Vermouth is New Again

It's time to dust off your impressions of this herbaceous fortified wine.


Photo by: PepeBaeza


If you ever snuck a swig from that dusty bottle of vermouth in your grandfather’s liquor cabinet, you may have decided vermouth is not for you. But it’s time to give vermouth another taste. Not only is the herbaceous cocktail ingredient totally on-trend, but the low alcohol-by-volume (ABV) of vermouth makes it a low-calorie sipper to help keep your healthy new resolutions.

A fortified wine (yes, it’s a wine,) vermouth begins as red or white wine, that is then fortified with brandy. Up to 40 botanicals are also added to make each brand a unique cocktail-in-a-bottle. Botanical aromatics range from cinnamon, cardamom and anise to grapefruit floral and rhubarb.
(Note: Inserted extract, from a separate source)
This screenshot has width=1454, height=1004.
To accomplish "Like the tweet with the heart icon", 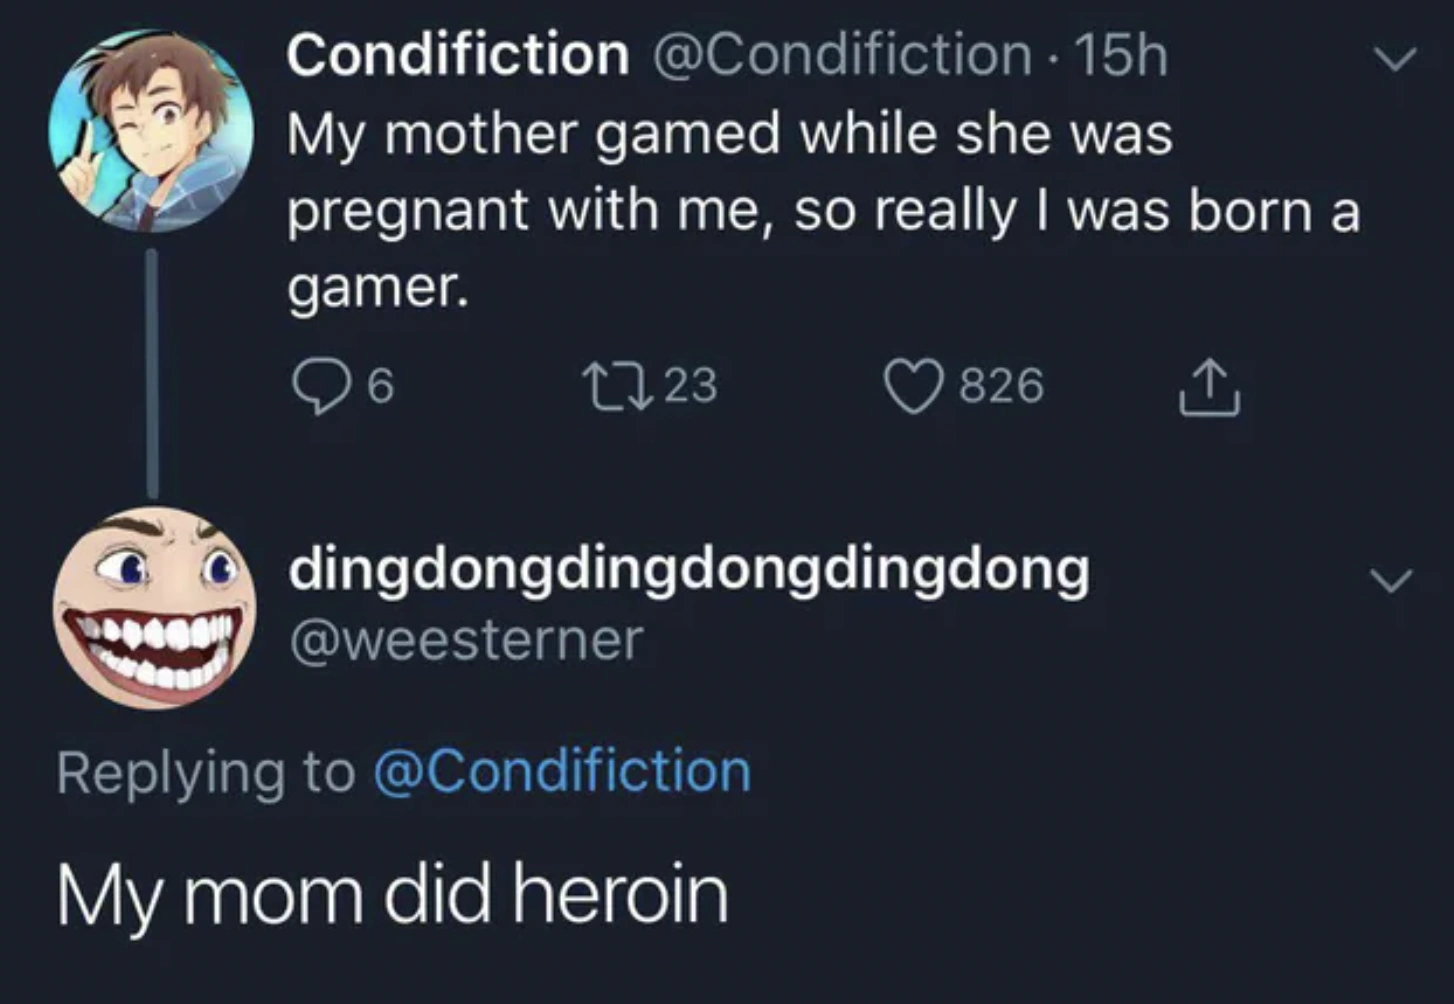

Photo by: Eddy Chen ©2015, Television Food Network, G.P. All Rights Reserved

Eddy Chen, 2015, Television Food Network, G.P. All Rights Reserved

‘Vermouth’ comes from the German word Wermut, meaning wormwood, and was originally created for its medicinal properties. Bitter, aromatic wormwood remains a signature ingredient in most vermouths, however subtle. Sipping a vermouth aperitif (Citrus-Berry Vermouth Spritz pictured above) or digestive is popular way to enjoy it. Of course, it’s also essential in the Negroni and the gin martini – shaken, not stirred!

There are three basic categories of vermouth:


Along with the sub-category of extra-dry, dry vermouths begin as white wine and are not sweet. They often contain flavors of fresh green herbs, fennel, nutmeg, bitter orange, lemon, grapefruit and light floral. A popular brand is Noilly Prat Original Dry.

Sweet Blanc

These vermouths also originate as white wines and have a touch more sweetness than dry, however, they are not sweet sippers. Blancs are aromatized with tart apple, citrus, stone fruit blossom, elderflower, thyme and toasted butter. Look for Dolin Blanc.

Sweet Rosso/Red

With beginnings as red wine, these sweeter bottles contain rich aromas of cola, cinnamon, prune, spice, licorice and vanilla toffee. Martini & Rossi’s Rosso is popular.

The drink recipe: Rye whiskey, sweet vermouth, dry vermouth, and bitters. Garnished with lemon twist. A Perfect Manhattan as seen on Food Network's The Kitchen, Season 1.

The drink recipe: Rye whiskey, sweet vermouth, dry vermouth, and bitters. Garnished with lemon twist. A Perfect Manhattan as seen on Food Network's The Kitchen, Season 1.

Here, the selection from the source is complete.